# Combien consomme un Mac en Watt ?



## tremendus (22 Juillet 2004)

Salut à vous,
ma question peut paraître bizzare mais peut être que l'un de vous le sait,
j'aimerai savoir à combien revient le coup (argent ou watt) par exemple d'une heure
d'un Mac qui tourne avec un moniteur.
Comme je suis nul en électricité je m'en remet à vos services,
merci
@+


----------



## naas (22 Juillet 2004)

Tu as un sujet en cours sur la consommation du G5, et par extension des autres macs. 

(utilise la recherche  )
ou cliques ici


----------



## tremendus (23 Juillet 2004)

Merci bien,
j'y vais de ce pas ->
@+


----------



## Powerdom (23 Juillet 2004)

un petite recherche sur le net ne donne pas grand chose sur la consommation des PMac G5 mais selon ton abonnement edf compte environ 20 cts par kilo watt consommé.

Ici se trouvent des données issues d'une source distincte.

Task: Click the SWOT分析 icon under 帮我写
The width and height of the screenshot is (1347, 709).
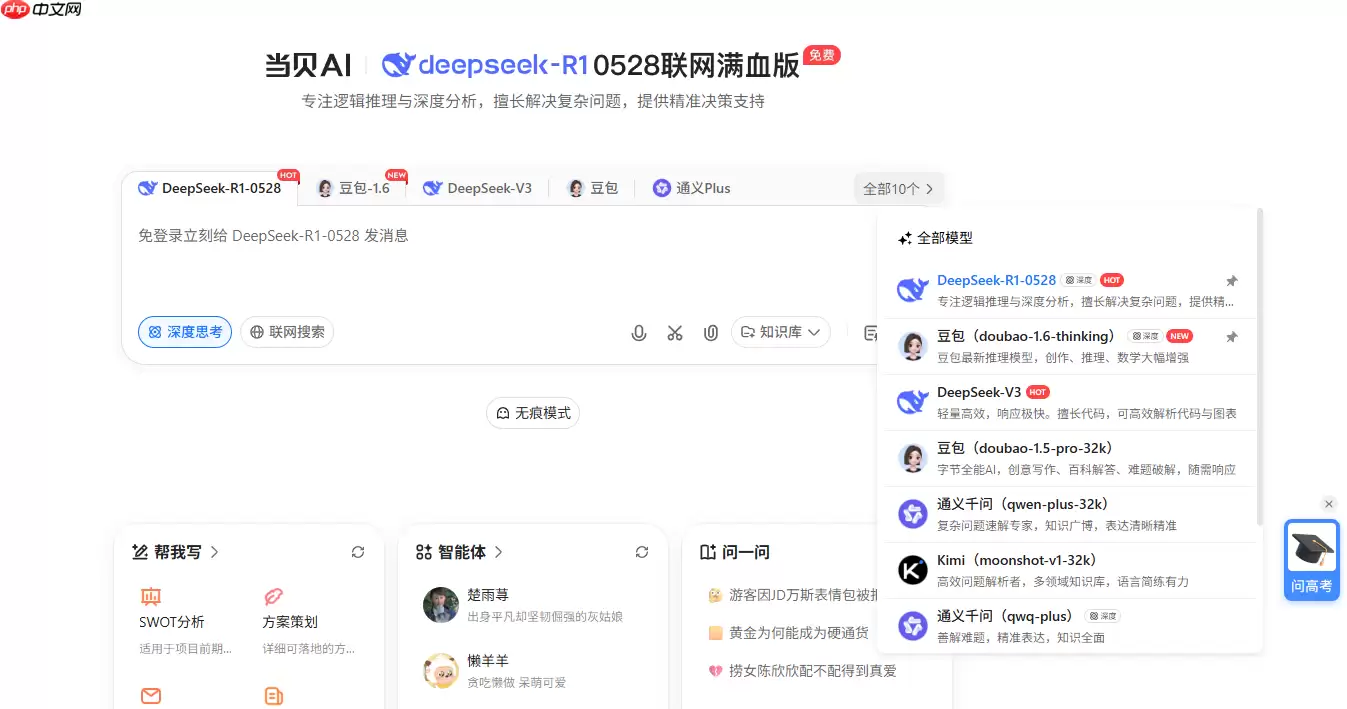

donc pour faire simple sur une base de 500watts heures, (je ne sais pas si l'ecran est compris ?) plus tous tes periphériques. toutes les deux heures tu depenses 20cts...


----------



## kamkil (25 Juillet 2004)

Donc pour résumer ça coûte quedale ou presque 

Merci l'atome


----------



## naas (25 Juillet 2004)

En citant EDF
_Un ordinateur utilisé 2 heures par jour = 0,73 euro/mois (hors veille)
Un écran utilisé 2 heures par jour = 0,40 euro/mois (hors veille)
Une imprimante normale = 0,23 euro/mois (veille comprise)
Une imprimante laser = 1 euro/mois (veille comprise)
Un modem utilisé 20 heures/mois = 0,12 euro/mois (veille comprise)
Un fax = 2 euros/mois (veille comprise) 

1 h d'éclairage avec une ampoule de 500 watts revient à 5,72 centimes d'euro ;
1 h d'éclairage avec 3 spots halogène de 20 watts = 0,69 centimes d'euro ;
En comparaison, 1 h d'utilisation avec une ampoule fluocompacte de 20 watts = 0,23 centimes d'euro.
_ 

Disons que tout est affaire de proportion, et dans ce cas, oui la portion est congrue


----------



## Powerdom (25 Juillet 2004)

naas a dit:
			
		

> En citant EDF
> _Un ordinateur utilisé 2 heures par jour = 0,73 euro/mois (hors veille)
> Un écran utilisé 2 heures par jour = 0,40 euro/mois (hors veille)
> Une imprimante normale = 0,23 euro/mois (veille comprise)
> ...



Alors la JE ME MARRE !!!
un kilo watt heure de courant coute en heure pleine 0,765 cts a raison de 500 watt par heure je pense que c'est ce que consomme tout a chacun sauf les portables en allumant un G4 ou un G5 avec un ecran plus un ou deux periphériques j'arrive donc bien a 15 cts d'euros par heure sans taxes !!
alors je me demande bien quel ordinateur edf utilise pour trouver de tel chiffres !!
73 cts d'euros par mois plus 40cts d'écran de qui se moque t'on ?????


----------